**AIM OF THE EXERCISE**
Copy the records word for word, from the first line down through the line that holds "point(28,49)", and include that line.

####################

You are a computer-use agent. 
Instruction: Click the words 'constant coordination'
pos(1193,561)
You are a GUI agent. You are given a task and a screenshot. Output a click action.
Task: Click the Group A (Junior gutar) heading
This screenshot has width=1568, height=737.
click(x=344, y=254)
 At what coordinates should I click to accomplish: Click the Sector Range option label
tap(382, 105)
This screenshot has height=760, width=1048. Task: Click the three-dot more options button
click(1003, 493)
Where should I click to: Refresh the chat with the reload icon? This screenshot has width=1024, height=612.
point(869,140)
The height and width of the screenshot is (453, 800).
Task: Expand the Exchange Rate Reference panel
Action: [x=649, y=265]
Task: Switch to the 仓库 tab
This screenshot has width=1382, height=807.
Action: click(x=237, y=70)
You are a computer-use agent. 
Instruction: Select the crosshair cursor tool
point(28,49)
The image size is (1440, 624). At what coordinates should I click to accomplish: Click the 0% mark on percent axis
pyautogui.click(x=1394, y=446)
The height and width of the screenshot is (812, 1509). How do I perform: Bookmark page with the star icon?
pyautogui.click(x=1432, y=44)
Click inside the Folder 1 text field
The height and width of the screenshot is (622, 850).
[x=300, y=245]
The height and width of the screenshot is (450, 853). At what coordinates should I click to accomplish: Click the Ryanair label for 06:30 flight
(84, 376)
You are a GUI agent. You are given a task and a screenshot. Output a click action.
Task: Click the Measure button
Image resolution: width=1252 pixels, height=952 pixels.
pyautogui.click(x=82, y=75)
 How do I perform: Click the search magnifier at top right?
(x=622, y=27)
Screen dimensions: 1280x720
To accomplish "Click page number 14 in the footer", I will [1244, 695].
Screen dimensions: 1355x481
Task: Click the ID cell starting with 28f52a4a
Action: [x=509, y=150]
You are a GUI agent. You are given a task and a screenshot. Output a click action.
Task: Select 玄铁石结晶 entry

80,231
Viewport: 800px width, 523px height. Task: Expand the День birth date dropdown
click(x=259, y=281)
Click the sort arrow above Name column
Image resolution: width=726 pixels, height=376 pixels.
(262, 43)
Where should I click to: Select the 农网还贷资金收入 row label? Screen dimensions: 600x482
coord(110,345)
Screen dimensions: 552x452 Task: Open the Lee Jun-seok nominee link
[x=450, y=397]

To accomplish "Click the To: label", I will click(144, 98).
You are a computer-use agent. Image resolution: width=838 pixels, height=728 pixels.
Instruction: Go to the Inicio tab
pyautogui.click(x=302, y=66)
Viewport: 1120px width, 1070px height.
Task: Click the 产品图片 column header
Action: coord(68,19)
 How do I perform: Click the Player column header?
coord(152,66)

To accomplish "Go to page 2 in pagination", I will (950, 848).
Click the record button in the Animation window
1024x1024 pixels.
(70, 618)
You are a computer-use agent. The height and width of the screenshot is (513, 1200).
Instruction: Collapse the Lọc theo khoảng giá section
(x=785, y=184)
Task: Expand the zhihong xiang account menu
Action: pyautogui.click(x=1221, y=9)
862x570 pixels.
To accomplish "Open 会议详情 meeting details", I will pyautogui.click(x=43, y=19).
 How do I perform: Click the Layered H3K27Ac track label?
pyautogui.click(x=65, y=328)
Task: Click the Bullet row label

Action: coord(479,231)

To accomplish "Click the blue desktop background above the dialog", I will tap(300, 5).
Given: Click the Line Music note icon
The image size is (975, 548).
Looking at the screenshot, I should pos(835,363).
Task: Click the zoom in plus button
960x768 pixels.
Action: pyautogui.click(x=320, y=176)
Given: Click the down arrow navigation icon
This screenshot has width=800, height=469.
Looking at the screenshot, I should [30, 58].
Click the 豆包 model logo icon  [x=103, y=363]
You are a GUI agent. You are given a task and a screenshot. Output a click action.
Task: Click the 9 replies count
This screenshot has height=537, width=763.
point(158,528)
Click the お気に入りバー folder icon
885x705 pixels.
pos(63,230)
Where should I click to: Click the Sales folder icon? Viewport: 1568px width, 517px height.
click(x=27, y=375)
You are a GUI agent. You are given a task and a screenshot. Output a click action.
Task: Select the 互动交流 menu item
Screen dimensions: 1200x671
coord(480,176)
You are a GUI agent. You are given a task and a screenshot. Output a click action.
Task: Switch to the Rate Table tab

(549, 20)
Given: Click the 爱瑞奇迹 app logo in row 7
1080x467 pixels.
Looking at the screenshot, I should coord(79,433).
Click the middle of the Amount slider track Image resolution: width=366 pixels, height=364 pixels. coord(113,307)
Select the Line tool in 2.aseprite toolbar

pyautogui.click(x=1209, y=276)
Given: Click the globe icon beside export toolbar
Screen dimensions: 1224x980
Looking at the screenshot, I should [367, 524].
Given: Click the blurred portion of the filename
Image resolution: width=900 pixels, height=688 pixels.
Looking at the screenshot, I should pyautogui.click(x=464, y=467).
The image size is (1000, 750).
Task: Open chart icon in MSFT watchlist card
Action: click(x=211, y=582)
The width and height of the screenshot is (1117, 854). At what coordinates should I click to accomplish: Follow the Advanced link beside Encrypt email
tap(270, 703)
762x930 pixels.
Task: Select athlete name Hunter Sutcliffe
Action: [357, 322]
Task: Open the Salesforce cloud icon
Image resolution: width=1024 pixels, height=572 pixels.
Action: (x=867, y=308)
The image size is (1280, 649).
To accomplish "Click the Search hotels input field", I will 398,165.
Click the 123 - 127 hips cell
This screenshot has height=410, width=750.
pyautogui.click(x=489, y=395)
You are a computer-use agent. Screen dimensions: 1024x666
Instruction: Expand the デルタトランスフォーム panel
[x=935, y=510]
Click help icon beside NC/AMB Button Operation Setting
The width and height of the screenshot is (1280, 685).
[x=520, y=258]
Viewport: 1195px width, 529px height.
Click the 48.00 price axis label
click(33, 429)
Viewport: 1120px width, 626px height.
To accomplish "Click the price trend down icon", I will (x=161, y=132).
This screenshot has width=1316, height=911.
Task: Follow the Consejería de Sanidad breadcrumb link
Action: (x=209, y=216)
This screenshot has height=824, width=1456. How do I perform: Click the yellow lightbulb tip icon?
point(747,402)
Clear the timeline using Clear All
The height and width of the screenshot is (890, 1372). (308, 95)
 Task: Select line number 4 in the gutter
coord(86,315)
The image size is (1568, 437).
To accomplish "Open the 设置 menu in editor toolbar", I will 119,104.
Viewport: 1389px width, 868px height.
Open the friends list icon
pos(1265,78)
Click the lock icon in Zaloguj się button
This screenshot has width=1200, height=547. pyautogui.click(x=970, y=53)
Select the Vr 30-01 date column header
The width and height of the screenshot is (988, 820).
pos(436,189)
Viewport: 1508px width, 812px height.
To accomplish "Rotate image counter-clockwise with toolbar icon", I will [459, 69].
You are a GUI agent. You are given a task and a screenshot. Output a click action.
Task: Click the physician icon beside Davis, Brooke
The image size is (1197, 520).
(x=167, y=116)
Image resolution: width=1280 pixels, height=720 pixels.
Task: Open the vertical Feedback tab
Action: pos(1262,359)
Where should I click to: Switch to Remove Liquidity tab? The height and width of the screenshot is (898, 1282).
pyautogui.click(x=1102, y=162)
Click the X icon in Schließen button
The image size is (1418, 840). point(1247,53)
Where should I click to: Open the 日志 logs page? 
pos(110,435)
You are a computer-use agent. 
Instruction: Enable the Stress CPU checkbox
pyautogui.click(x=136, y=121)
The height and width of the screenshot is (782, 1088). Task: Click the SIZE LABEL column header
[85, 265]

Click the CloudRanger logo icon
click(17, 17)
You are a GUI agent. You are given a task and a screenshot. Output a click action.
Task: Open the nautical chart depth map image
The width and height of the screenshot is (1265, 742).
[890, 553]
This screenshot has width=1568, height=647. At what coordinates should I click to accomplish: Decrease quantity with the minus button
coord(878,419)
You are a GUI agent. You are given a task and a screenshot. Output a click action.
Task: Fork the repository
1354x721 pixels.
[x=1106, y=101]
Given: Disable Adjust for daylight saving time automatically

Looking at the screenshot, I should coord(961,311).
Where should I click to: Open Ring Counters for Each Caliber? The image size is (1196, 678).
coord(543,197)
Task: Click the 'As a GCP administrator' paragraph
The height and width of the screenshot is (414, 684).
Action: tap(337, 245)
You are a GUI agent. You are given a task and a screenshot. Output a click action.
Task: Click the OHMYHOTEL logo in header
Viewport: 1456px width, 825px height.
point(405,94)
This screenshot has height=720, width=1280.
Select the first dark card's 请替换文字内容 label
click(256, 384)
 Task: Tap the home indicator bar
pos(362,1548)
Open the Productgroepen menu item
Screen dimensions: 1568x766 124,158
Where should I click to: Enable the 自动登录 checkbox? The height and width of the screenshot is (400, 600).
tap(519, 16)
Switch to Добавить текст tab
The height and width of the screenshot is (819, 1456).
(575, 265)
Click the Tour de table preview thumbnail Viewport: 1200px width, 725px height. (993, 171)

####################

**EXERCISE RESULT**
You are a computer-use agent. 
Instruction: Click the words 'constant coordination'
pos(1193,561)
You are a GUI agent. You are given a task and a screenshot. Output a click action.
Task: Click the Group A (Junior gutar) heading
This screenshot has width=1568, height=737.
click(x=344, y=254)
 At what coordinates should I click to accomplish: Click the Sector Range option label
tap(382, 105)
This screenshot has height=760, width=1048. Task: Click the three-dot more options button
click(1003, 493)
Where should I click to: Refresh the chat with the reload icon? This screenshot has width=1024, height=612.
point(869,140)
The height and width of the screenshot is (453, 800).
Task: Expand the Exchange Rate Reference panel
Action: [x=649, y=265]
Task: Switch to the 仓库 tab
This screenshot has width=1382, height=807.
Action: click(x=237, y=70)
You are a computer-use agent. 
Instruction: Select the crosshair cursor tool
point(28,49)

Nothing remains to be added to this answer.